The answer must consist of the records, repeated exactly.

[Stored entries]
^^^^
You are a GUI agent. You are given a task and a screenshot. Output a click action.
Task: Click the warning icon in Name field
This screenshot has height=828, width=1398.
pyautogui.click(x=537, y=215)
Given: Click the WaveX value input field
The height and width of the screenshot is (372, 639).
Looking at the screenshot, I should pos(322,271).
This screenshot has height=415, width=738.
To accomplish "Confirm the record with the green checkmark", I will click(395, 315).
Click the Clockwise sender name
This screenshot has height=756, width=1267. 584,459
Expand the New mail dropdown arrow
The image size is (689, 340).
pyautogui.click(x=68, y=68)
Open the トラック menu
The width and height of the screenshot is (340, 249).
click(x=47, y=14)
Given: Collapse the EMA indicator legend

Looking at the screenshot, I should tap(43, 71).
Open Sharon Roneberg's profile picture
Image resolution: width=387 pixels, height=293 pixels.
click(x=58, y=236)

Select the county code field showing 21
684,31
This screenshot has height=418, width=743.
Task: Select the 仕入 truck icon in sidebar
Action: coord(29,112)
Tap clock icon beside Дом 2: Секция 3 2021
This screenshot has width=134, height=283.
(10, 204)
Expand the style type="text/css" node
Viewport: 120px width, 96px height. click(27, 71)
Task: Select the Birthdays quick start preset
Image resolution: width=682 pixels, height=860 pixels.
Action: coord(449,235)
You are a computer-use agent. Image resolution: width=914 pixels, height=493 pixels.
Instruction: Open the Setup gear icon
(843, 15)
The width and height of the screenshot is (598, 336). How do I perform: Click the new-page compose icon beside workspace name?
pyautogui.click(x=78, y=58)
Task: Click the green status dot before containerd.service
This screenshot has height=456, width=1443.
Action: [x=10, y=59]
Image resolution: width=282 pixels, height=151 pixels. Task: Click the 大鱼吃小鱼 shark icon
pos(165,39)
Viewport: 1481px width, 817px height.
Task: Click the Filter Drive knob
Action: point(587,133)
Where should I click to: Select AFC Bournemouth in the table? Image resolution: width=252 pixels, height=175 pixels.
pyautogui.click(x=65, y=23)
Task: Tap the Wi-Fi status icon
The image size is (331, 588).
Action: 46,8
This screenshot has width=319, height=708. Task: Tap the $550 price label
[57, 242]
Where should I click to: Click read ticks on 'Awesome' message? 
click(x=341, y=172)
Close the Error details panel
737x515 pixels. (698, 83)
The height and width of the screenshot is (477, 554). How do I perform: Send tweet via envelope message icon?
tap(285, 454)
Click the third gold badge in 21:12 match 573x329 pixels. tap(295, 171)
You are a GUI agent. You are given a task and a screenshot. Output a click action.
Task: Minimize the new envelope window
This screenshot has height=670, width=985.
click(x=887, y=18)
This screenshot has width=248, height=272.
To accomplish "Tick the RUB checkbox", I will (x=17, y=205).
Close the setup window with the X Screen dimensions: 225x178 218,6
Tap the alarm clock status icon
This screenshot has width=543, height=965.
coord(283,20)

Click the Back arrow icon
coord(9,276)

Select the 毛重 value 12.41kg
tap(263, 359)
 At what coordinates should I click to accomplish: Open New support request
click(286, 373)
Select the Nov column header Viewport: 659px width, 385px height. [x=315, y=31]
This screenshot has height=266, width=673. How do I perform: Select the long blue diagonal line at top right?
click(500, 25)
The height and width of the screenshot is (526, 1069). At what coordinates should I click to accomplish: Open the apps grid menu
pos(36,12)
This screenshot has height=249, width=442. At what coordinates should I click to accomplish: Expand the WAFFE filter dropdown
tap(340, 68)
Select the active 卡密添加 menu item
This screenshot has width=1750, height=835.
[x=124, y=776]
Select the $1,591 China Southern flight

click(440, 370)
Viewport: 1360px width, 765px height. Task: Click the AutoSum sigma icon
^^^^
## Solved exercise:
You are a GUI agent. You are given a task and a screenshot. Output a click action.
Task: Click the warning icon in Name field
This screenshot has height=828, width=1398.
pyautogui.click(x=537, y=215)
Given: Click the WaveX value input field
The height and width of the screenshot is (372, 639).
Looking at the screenshot, I should pos(322,271).
This screenshot has height=415, width=738.
To accomplish "Confirm the record with the green checkmark", I will click(395, 315).
Click the Clockwise sender name
This screenshot has height=756, width=1267. 584,459
Expand the New mail dropdown arrow
The image size is (689, 340).
pyautogui.click(x=68, y=68)
Open the トラック menu
The width and height of the screenshot is (340, 249).
click(x=47, y=14)
Given: Collapse the EMA indicator legend

Looking at the screenshot, I should tap(43, 71).
Open Sharon Roneberg's profile picture
Image resolution: width=387 pixels, height=293 pixels.
click(x=58, y=236)

Select the county code field showing 21
684,31
This screenshot has height=418, width=743.
Task: Select the 仕入 truck icon in sidebar
Action: coord(29,112)
Tap clock icon beside Дом 2: Секция 3 2021
This screenshot has width=134, height=283.
(10, 204)
Expand the style type="text/css" node
Viewport: 120px width, 96px height. click(27, 71)
Task: Select the Birthdays quick start preset
Image resolution: width=682 pixels, height=860 pixels.
Action: coord(449,235)
You are a computer-use agent. Image resolution: width=914 pixels, height=493 pixels.
Instruction: Open the Setup gear icon
(843, 15)
The width and height of the screenshot is (598, 336). How do I perform: Click the new-page compose icon beside workspace name?
pyautogui.click(x=78, y=58)
Task: Click the green status dot before containerd.service
This screenshot has height=456, width=1443.
Action: [x=10, y=59]
Image resolution: width=282 pixels, height=151 pixels. Task: Click the 大鱼吃小鱼 shark icon
pos(165,39)
Viewport: 1481px width, 817px height.
Task: Click the Filter Drive knob
Action: point(587,133)
Where should I click to: Select AFC Bournemouth in the table? Image resolution: width=252 pixels, height=175 pixels.
pyautogui.click(x=65, y=23)
Task: Tap the Wi-Fi status icon
The image size is (331, 588).
Action: 46,8
This screenshot has width=319, height=708. Task: Tap the $550 price label
[57, 242]
Where should I click to: Click read ticks on 'Awesome' message? 
click(x=341, y=172)
Close the Error details panel
737x515 pixels. (698, 83)
The height and width of the screenshot is (477, 554). How do I perform: Send tweet via envelope message icon?
tap(285, 454)
Click the third gold badge in 21:12 match 573x329 pixels. tap(295, 171)
You are a GUI agent. You are given a task and a screenshot. Output a click action.
Task: Minimize the new envelope window
This screenshot has height=670, width=985.
click(x=887, y=18)
This screenshot has width=248, height=272.
To accomplish "Tick the RUB checkbox", I will (x=17, y=205).
Close the setup window with the X Screen dimensions: 225x178 218,6
Tap the alarm clock status icon
This screenshot has width=543, height=965.
coord(283,20)

Click the Back arrow icon
coord(9,276)

Select the 毛重 value 12.41kg
tap(263, 359)
 At what coordinates should I click to accomplish: Open New support request
click(286, 373)
Select the Nov column header Viewport: 659px width, 385px height. [x=315, y=31]
This screenshot has height=266, width=673. How do I perform: Select the long blue diagonal line at top right?
click(500, 25)
The height and width of the screenshot is (526, 1069). At what coordinates should I click to accomplish: Open the apps grid menu
pos(36,12)
This screenshot has height=249, width=442. At what coordinates should I click to accomplish: Expand the WAFFE filter dropdown
tap(340, 68)
Select the active 卡密添加 menu item
This screenshot has width=1750, height=835.
[x=124, y=776]
Select the $1,591 China Southern flight

click(440, 370)
Viewport: 1360px width, 765px height. Task: Click the AutoSum sigma icon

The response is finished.